Task to complete:
Copy the lines below word for word, leaving out the pictures.
╭─ Material shown
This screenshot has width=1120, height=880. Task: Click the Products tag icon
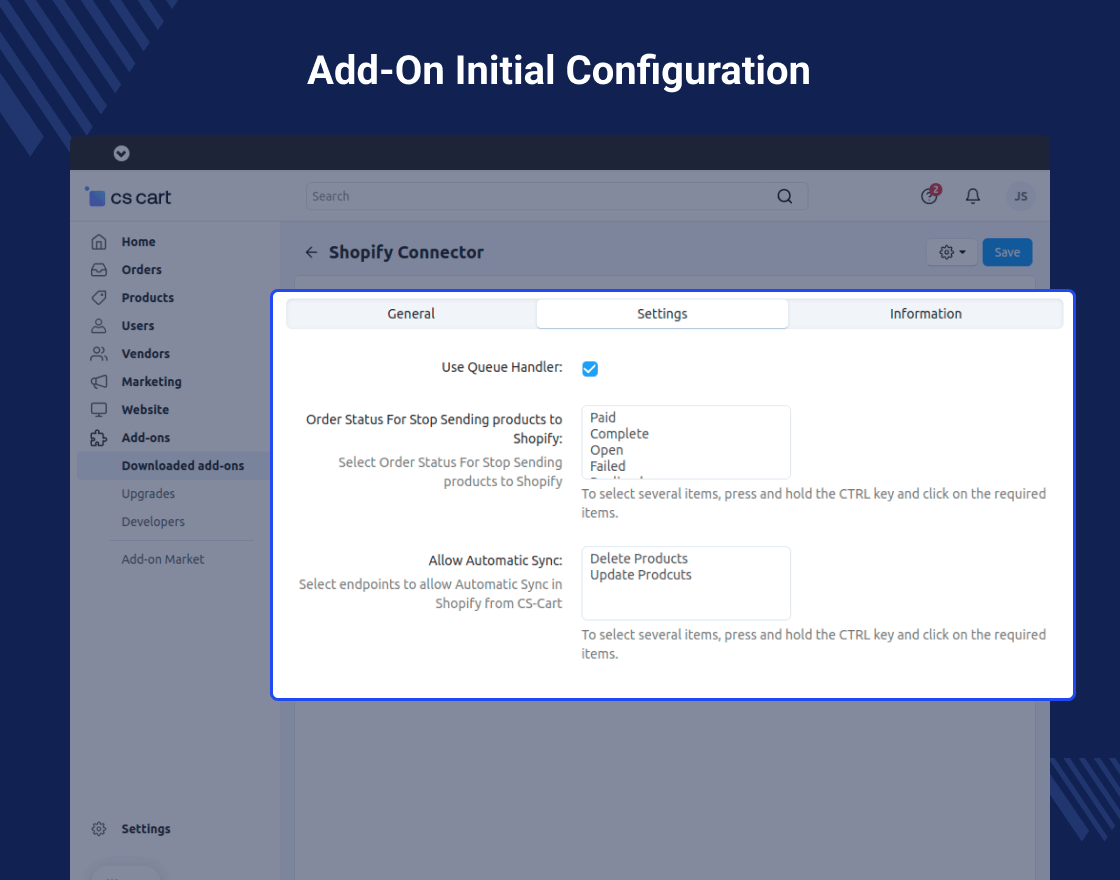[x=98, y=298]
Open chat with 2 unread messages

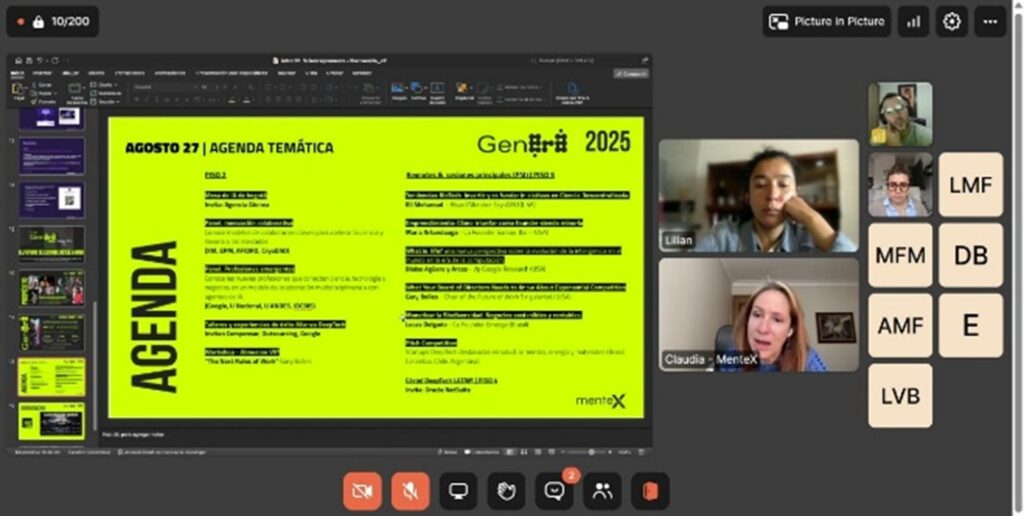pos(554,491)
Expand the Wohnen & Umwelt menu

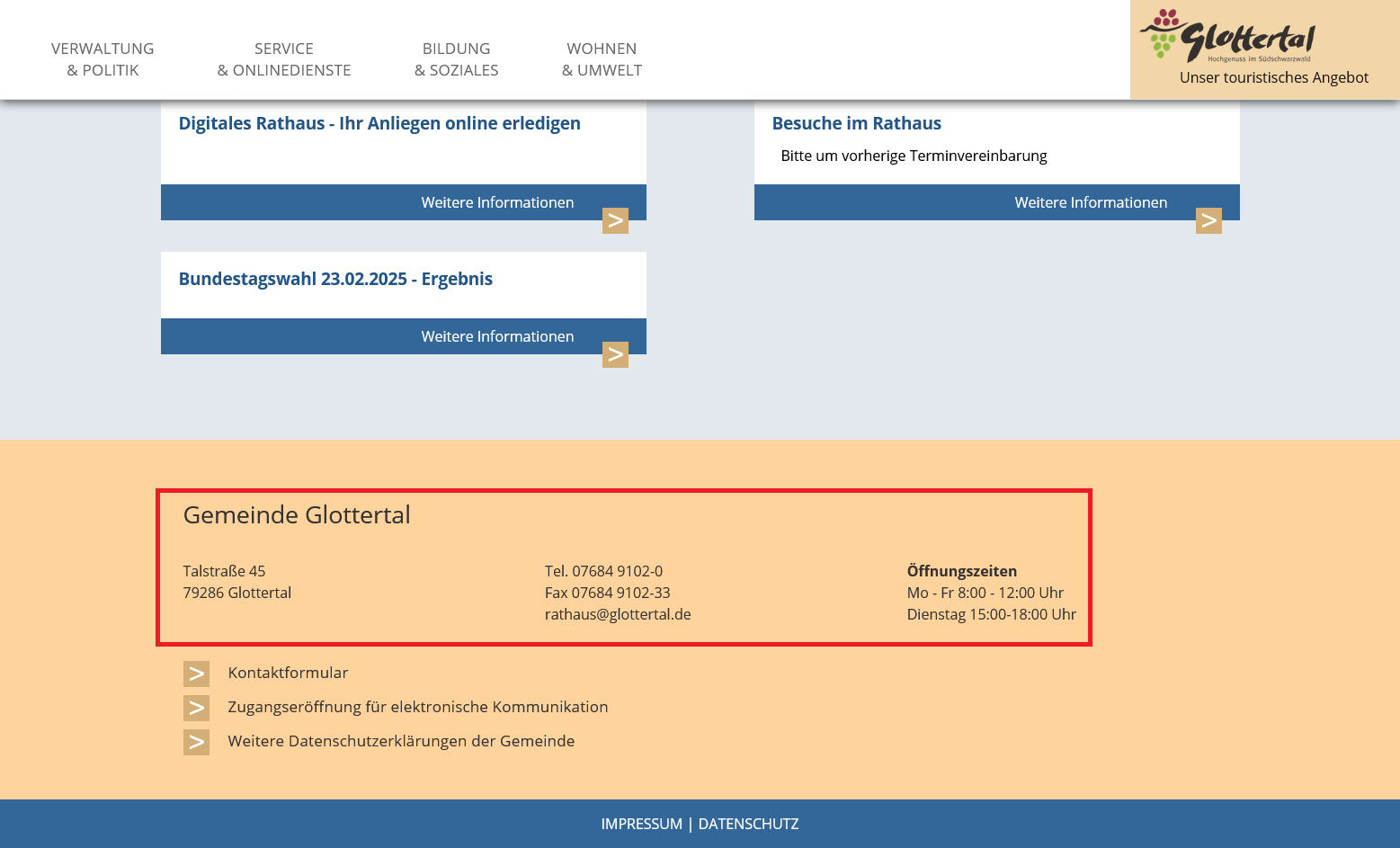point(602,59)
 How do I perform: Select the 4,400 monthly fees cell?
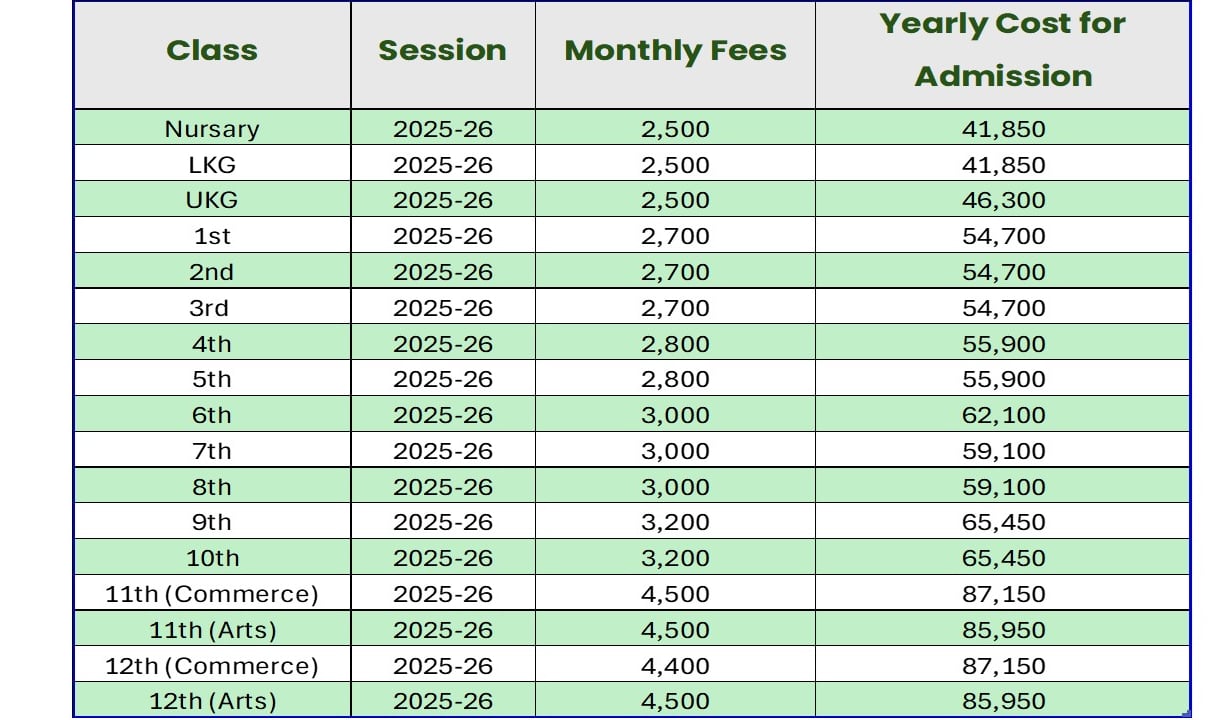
╰─
Final answer:
This screenshot has width=1120, height=880. Task: Click the Products tag icon
[x=98, y=298]
Open chat with 2 unread messages

pos(554,491)
Expand the Wohnen & Umwelt menu

point(602,59)
 How do I perform: Select the 4,400 monthly fees cell?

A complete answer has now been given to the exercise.